王女の──第一王女・エリシアの部屋。ウィルヘルムは扉の前に立つ警備兵を一瞥で制し、乱暴にその扉を蹴り開けた。
「……!? 何者、……アーシャ!?」
中に居たのは、エリシアとアルデン、そして数名の侍女だった。
ウィルヘルムは、アーシャを隠していた魔法を解除する。現れたアーシャの姿を見たエリシアが、愕然とした声で叫ぶ。
「……守護が……!? どうして……!」
エリシアがアーシャに駆け寄ってきて、その皺だらけの手に手を重ねる。それを見下ろし、ウィルヘルムは「俺が知るか」と吐き捨てた。今はそんなことはどうでもいいのだ。ウィルヘルムは視線をエリシアから外した。
「そんなことより──はやく、そこのお前だ、早く来い!!」
アルデンを見て、喚くように言う。アルデンが動かないのを見て、ウィルヘルムは畳み掛けた。
「何やってるんだ!? はやく……くそ、王女様、魔法オタクのあんたなら、解呪の方法は知ってるんだろ!? そいつに命令しろ、早く!!」
「……『真実の愛』」
「それだ!!」
アーシャを見下ろしたまま、途方に暮れたようにエリシアは言った。そうだ、わかっているじゃないか、どうして誰も動かないんだ? ウィルヘルムはひどく腹立たしくなった。アーシャは今このときも衰弱し続けている。『十八歳までに』というのがセレスティアのかけた呪いの条件らしかったが、この身体で、とてもそこまで持つとは思えなかった。苛立ちのまま、吐き捨てるように言う。
「俺じゃだめだ。だから──くそ、急げって言ってるのが聞こえないのか!?」
「……残念ながら」
アルデンは苦悩するように眉を寄せた。できるのならとっくにやっている、という顔だった。

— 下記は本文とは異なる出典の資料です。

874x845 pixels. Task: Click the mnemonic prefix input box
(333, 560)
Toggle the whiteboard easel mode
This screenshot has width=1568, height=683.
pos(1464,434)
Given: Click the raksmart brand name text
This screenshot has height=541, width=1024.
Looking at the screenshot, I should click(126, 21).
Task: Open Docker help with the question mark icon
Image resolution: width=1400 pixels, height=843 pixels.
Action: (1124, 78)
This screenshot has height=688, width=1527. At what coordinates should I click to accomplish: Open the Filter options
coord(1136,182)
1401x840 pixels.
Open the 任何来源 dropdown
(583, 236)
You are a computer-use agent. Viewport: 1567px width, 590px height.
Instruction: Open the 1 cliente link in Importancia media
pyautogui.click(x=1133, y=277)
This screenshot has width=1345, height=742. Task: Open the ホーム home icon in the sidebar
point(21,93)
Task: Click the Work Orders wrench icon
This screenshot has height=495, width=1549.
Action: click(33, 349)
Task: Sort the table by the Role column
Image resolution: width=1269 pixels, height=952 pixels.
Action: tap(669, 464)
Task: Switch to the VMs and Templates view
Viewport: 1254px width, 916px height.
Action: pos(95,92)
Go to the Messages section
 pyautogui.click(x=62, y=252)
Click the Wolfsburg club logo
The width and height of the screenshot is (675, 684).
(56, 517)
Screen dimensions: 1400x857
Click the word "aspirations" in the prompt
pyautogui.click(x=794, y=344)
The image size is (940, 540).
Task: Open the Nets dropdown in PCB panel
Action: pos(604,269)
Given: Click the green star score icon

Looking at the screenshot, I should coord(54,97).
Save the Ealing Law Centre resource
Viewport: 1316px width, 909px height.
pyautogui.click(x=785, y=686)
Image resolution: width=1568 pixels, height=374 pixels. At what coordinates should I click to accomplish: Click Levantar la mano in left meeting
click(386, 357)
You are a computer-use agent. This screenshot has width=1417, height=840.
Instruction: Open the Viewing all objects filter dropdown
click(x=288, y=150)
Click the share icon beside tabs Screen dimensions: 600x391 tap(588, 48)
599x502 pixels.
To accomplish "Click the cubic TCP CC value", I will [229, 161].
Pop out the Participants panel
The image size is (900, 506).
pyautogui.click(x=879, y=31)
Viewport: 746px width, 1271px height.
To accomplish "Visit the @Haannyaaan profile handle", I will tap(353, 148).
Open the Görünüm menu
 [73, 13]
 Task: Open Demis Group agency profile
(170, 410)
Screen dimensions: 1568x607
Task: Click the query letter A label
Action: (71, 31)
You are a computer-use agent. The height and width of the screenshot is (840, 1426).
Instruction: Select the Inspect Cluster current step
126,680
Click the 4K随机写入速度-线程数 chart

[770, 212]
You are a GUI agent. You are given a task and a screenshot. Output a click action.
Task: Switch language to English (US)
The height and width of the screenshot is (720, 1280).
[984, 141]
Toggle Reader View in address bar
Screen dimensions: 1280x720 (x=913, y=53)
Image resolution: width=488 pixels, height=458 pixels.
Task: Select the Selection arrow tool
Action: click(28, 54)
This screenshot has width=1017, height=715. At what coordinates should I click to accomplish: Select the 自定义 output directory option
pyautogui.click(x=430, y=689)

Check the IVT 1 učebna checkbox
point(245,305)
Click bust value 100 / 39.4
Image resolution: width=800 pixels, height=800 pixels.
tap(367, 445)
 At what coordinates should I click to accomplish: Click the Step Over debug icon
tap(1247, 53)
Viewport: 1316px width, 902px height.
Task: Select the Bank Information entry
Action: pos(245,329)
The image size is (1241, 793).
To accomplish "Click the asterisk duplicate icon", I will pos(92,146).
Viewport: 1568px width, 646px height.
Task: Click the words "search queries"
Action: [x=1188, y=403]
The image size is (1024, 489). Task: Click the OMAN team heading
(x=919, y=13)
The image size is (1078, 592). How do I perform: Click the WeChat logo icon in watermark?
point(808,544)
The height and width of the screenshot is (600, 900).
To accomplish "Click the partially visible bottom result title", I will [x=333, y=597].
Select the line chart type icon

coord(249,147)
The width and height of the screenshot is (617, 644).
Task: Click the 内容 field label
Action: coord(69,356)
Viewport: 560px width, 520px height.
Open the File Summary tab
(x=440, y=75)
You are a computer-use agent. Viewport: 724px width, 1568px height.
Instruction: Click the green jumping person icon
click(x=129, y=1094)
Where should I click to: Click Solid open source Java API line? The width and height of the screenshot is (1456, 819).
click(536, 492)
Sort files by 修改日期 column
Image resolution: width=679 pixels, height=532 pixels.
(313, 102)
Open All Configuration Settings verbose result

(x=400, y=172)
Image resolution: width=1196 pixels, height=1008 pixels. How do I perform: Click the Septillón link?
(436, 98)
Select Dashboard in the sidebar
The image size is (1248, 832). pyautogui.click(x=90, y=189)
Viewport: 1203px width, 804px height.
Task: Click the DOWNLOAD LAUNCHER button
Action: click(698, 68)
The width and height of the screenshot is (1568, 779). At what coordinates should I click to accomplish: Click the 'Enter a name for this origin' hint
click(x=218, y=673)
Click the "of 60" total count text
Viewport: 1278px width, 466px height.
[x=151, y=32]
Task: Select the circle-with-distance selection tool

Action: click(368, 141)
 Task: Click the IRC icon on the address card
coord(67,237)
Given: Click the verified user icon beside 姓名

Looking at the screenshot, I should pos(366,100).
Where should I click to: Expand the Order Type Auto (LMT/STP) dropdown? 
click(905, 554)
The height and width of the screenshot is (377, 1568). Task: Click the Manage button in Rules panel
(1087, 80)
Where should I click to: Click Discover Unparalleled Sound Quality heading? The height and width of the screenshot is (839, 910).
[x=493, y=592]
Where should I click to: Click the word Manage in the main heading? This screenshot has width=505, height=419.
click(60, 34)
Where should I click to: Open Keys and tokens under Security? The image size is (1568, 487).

「『真実の愛』……それが条件だというのなら、私では、アーシャ殿下の呪いを解くことは出来ない。私が愛しているのは別のお方です」
「……役に立たないな!!」
ウィルヘルムは盛大に舌打ちをした。アーシャの言っていたこと──アルデンとエリシアは相思相愛である、という話は事実だったのか。仕方ない、と再びエリシアを見る。
「じゃあ他に誰か……そうだ、『真実の愛』は別に色恋じゃなくたっていいって説もある。なんならあんたが試してみたって」
「駄目ですわ。……他の呪いはいざ知らず……セレスティア様の話をお聞きになったでしょう?」
ウィルヘルムの答えを待たずに、エリシアは言う。
「わかるでしょう? セレスティア様の呪いは、王子が婚約者を裏切ったことに端を発するものです。故に、セレスティア様が求める『真実の愛』は、恋愛のそれに限定されている。残念ながら、親愛では満たされないのです。そもそも、……そんなもので満たされるなら、とっくに解除している! 当たり前でしょう!?」
エリシアはウィルヘルムを睨みつけた。言われてみればその通りだった。アーシャが、肉親に愛されていないはずがない。馬鹿なことを言った、と自分で自分が嫌になる。ウィルヘルムはあたりを見回した。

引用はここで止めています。